Anyway...for those who either raise the issue of  familial relationships by way of a weak intellectual defense for a weekly TV wallow or simply dumbly believe that LCN's assault on the public good  at core has nonetheless  always been about family no matter how violently and feloniously the "love" has been applied, I would like to commend the work of the British academic John Dickie.

Dickie's written several fine books, but the one worth focusing on here (it's available in paper) is his "Cosa Nostra - A History Of The Sicilian Mafia." The rare writer about Mafia matters who actually reads and speaks fluently Italian and its dialects, Dickie quickly demolishes the idea that LCN has ever been about family. Even more  devastatingly, however, he also convincingly establishes that, unlike a belief many people have and I seem to recall even Tony Soprano buying into on the show, the Mafia-La Cosa Nostra is truly no more than a late 19th century phenomenon. (Sort of like what we know modern witchcraft, incidentally, despite the claims of its faithful to be the true "ancient religion, and there's even a case to be made that the "roots" of Wicca stem from a book of that time supposedly based on "research" in Italy.)

Worst and best  of all, Dickie shows, from an examination of existing court records what the term "Cosa Nostra" really means, and how LCN's interest in ill-gotten gains stems from efforts by a criminally inclined few to control Sicily's citrus industry, since navies of the time depended on citrus juices as a means to avoid scurvy in its crews. It's a long, sad story, and it of course led to some bad Sicilians, the ones not as successful at crime as the local dons they admired, emigrating to America along with their law-abiding fellow countrymen.

But in no case did the origins of LCN really arise from any sense, even a perverted one, of "family."  (Are you listening, Francis Ford Coppola?) That should be underscored first and foremost. America has suffered enough from Sicilian-style organized crime (as it now suffers from bike clubs, Mexican drug cartels, Russian mobsters, gangbangers, etc.) that we shouldn't also have to live with the myth of "family." (Most Sicilians of course have suffered even more, from Mafia rottenness in the mother country and from the stigma of possible organized crime involvement here, it seems such an automatic assumption of those of Sicilian descent that he or she at the very least always "knows somebody who knows somebody" who can get things done.)

Dickie's website is www.johndickie.net. For those interested in the social structure of Sicily where the modern Mafia-La Cosa Nostra has thrived, one might also read Norman Lewis's "The Honored Society," which explains how the Mafia actually strangles the land of its birth. That both Dickie and Lewis are Brits does American historians and even our pop journalists and filmmakers no credit, by the way. (Are you still listening, Francis Ford Coppola?)

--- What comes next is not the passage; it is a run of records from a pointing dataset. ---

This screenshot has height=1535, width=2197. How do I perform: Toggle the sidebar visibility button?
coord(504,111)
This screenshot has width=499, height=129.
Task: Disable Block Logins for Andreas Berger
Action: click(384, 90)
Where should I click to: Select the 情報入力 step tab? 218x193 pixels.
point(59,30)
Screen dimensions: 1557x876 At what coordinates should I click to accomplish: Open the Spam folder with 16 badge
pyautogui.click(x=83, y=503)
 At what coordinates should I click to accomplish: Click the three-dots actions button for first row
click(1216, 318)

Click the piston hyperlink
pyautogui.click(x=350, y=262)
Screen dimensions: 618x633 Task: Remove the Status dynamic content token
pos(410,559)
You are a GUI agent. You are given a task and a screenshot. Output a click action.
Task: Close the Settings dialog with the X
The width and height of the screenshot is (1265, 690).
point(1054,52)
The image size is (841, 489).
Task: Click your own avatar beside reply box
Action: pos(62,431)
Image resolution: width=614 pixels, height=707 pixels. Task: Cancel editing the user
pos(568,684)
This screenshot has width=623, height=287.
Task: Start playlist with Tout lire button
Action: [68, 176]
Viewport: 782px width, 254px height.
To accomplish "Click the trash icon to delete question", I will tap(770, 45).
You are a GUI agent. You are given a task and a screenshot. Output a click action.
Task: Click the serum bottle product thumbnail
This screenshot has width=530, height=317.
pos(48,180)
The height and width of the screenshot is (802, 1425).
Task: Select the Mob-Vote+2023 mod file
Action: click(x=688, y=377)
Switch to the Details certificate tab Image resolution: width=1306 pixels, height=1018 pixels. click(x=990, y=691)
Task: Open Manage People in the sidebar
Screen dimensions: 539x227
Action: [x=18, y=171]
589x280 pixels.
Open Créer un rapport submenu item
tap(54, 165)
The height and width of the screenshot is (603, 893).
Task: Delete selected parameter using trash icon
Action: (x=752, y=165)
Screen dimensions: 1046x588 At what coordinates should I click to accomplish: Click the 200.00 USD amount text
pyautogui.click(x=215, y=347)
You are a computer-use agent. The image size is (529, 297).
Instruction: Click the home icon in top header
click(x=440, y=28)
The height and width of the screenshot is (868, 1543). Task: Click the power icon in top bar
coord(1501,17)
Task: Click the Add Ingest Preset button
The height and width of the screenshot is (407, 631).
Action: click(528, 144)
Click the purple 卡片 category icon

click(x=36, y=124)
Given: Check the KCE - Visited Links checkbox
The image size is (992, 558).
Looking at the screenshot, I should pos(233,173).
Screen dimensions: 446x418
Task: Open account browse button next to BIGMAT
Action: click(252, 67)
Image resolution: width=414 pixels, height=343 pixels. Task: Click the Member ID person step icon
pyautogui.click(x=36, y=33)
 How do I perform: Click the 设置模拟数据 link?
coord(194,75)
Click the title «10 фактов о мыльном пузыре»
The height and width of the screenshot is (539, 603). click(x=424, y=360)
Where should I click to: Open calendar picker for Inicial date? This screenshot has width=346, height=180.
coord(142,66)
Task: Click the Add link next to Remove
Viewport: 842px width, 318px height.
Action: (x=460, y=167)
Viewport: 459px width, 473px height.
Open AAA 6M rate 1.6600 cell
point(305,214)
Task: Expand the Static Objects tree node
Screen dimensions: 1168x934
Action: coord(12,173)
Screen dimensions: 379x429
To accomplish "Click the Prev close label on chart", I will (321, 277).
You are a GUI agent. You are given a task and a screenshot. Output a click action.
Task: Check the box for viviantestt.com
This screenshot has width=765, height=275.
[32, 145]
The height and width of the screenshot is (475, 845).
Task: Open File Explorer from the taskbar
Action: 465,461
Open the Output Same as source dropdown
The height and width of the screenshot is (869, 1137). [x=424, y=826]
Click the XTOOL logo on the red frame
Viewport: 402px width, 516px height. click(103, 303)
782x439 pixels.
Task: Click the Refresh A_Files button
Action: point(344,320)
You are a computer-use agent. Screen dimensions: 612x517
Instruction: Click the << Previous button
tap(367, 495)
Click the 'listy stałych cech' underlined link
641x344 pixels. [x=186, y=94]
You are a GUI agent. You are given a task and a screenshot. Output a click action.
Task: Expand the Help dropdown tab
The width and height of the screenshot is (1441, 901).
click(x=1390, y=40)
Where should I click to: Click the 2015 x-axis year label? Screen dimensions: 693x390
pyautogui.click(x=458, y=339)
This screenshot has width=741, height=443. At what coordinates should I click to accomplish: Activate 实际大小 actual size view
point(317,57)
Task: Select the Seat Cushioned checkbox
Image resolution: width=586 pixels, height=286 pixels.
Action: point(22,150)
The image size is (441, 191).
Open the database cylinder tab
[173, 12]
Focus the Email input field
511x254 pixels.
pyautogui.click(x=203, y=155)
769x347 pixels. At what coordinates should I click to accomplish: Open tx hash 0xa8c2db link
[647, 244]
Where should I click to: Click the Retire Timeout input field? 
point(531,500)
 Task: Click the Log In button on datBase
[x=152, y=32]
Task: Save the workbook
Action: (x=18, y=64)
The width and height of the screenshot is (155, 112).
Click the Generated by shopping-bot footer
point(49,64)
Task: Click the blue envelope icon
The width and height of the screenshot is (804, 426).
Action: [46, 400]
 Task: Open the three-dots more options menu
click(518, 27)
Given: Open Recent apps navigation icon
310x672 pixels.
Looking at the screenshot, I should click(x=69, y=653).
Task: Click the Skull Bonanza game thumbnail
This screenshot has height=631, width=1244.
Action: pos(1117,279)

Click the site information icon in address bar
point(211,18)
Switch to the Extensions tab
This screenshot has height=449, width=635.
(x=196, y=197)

In real life, alas, as opposed to reel life now that "The Sopranos" only carries on in the world of re-runs and DVD sets, Jersey remains full of organized crime scuzzballs. It's just that a lot fewer of them seem to have Italian surnames these days. And far too many of them (save for outlaw bike clubs which have their own special "uniforms") still have terrible taste in track suits and related "workout" clothes. The workouts they dress for, however, generally only amount to mulcting and oppressing the public.